«Quand un couple a des enfants, il devrait faire attention à ne pas divorcer. C’est dévastateur pour les enfants», me lançait récemment une amie.
De là a découlé toute une conversation. Car je ne crois pas que tout soit si noir ou blanc. Oui, il faut faire des efforts, faire des sacrifices. Mais à un moment, quand il y n’y a plus rien à faire, il n’y a plus rien à faire.
Je ne parle même pas de ces couples qui passent leur temps à se disputer devant leurs enfants qui sont ensuite bien contents de voir leurs parents se séparer. Je voudrais plutôt parler d’enfants qui se retrouvent dans des situations plus malsaines.
Un de mes amis me racontait que son père, qui est toujours marié, a une maîtresse depuis 30 ans. C’est donc depuis son tout jeune âge que son père vit l’adultère avec la même amante. Sa mère est au courant et accepte. Lui aussi est au courant, depuis des années.
Ses parents ont décidé de rester ensemble probablement pour lui. Était-ce la bonne chose à faire ? Pas sûr. Voilà trois adultes qui ont agi comme des enfants. La mère n’a pas eu assez de courage pour dire à son mari «fout le camp», le père n’a pas eu assez de couilles pour laisser sa femme et refaire sa vie avec la femme qu’il aime, et la maîtresse n’a pas été capable de dire fermement à son amant : «C’est moi ou c’est elle». Ils ont préféré rester ensemble pour sauver les apparences et pour le soi-disant bien de l’enfant.
Trois vies adultes ont été vécues de travers. Mais voilà, ce sont des adultes. C’est leur problème. Malheureusement, le plus touché là-dedans, c’est mon ami, qui n’avait rien avoir dans ce triangle-là. Mais toute sa vie, alors qu’il habitait chez ses parents, il a vu son père quitter la maison familiale pour aller baiser ailleurs.
J’ai toujours trouvé que mon ami n’était pas très épanoui malgré la belle vie qu’il menait (bon boulot, bon salaire, belle maison, en couple, un enfant, plein d’amis).
D’ailleurs, il a de la difficulté à gérer ses relations amoureuses, même si ses blondes étaient belles, intelligentes et aimantes. Quant à sa mère, pour les fois où je l’ai vue, elle n’avait pas l’air d’une femme très heureuse, mais plutôt d’une femme aigrie, assez sèche.

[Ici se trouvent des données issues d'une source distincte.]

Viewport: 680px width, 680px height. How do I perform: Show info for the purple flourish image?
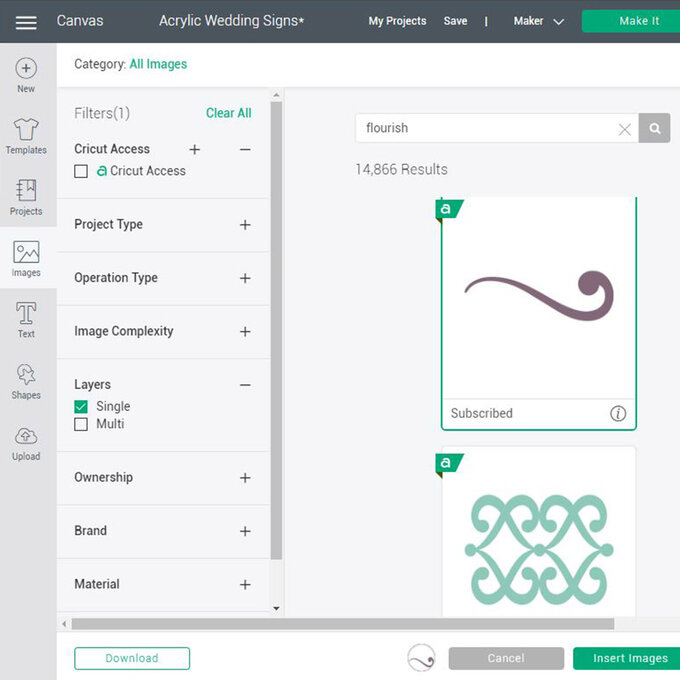click(618, 413)
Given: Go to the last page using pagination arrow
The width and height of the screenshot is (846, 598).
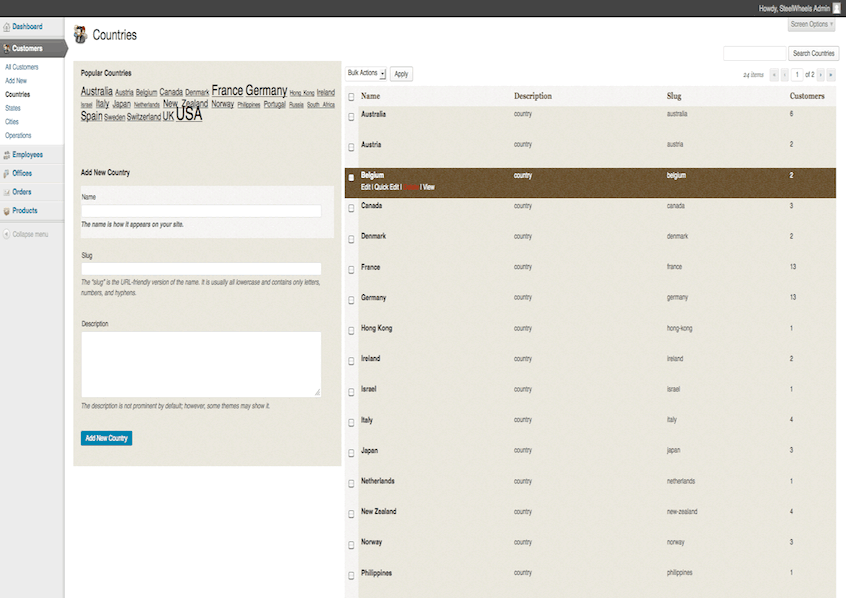Looking at the screenshot, I should pos(830,75).
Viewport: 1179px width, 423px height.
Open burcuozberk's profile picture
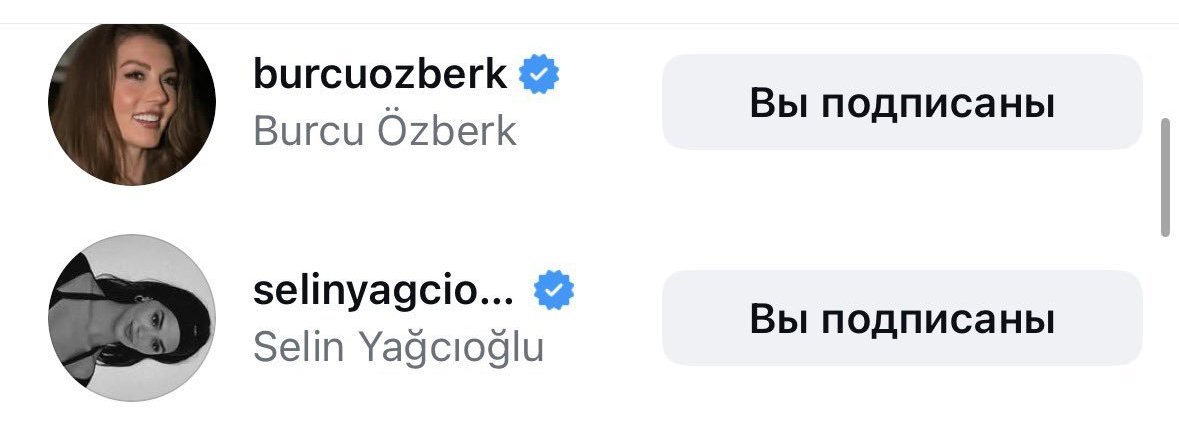click(x=132, y=104)
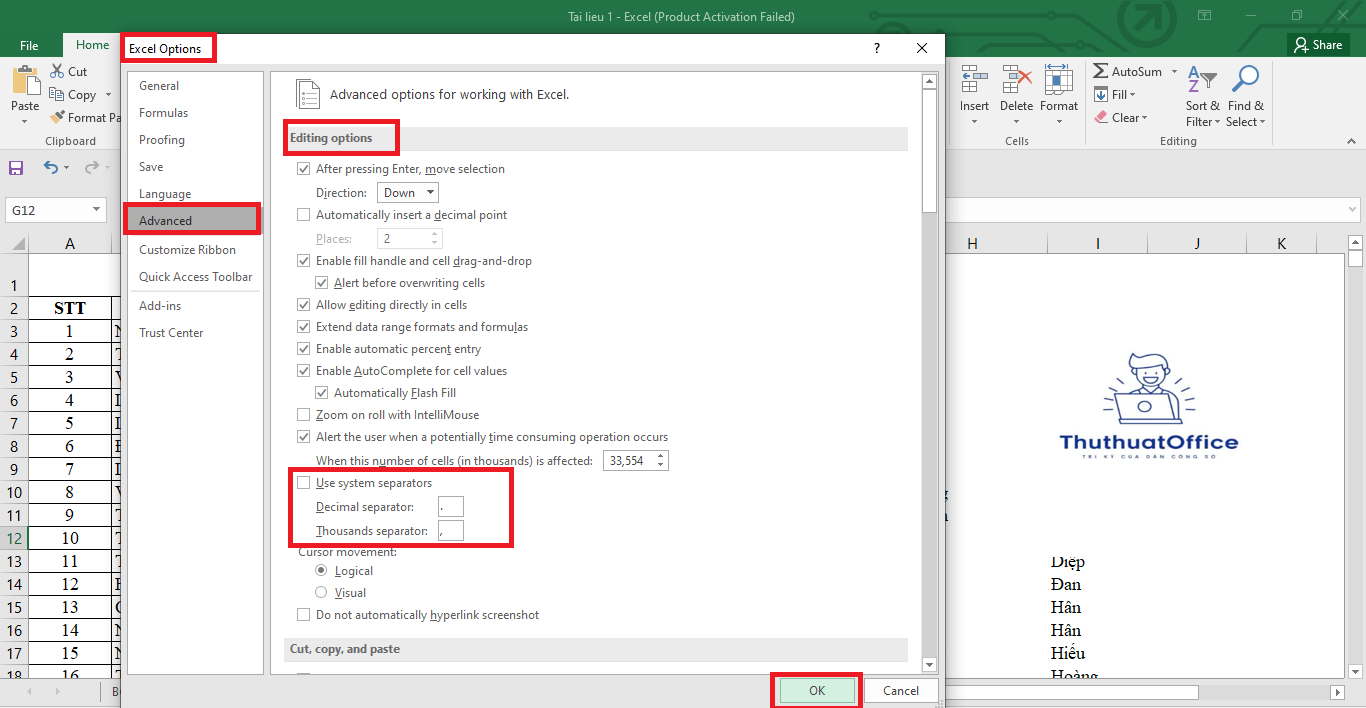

Mon ami aurait-il été quelqu’un de beaucoup plus épanoui et heureux si ses parents avaient divorcé, plutôt que de vivre dans une telle atmosphère familiale ?
Car le divorce, contrairement à l’idée que certaines personnes ont, peut faire du bien à tout le monde… Les parents d’une très bonne amie à moi sont divorcés depuis qu’elle a 7 ou 8 mois. Depuis, sa mère est en couple depuis une vingtaine d’années et son père change de blonde à tous les 3 ou 4 ans.
Mais ses parents s’entendent à merveille. «C’est sûrement à cause de moi que mes parents ont décidé de rester en bons termes, mais avec les années, ils ont développé une belle amitié. Ils sont devenus de bons amis. Ils n’étaient tout simplement pas de bons amoureux», me confiait-elle.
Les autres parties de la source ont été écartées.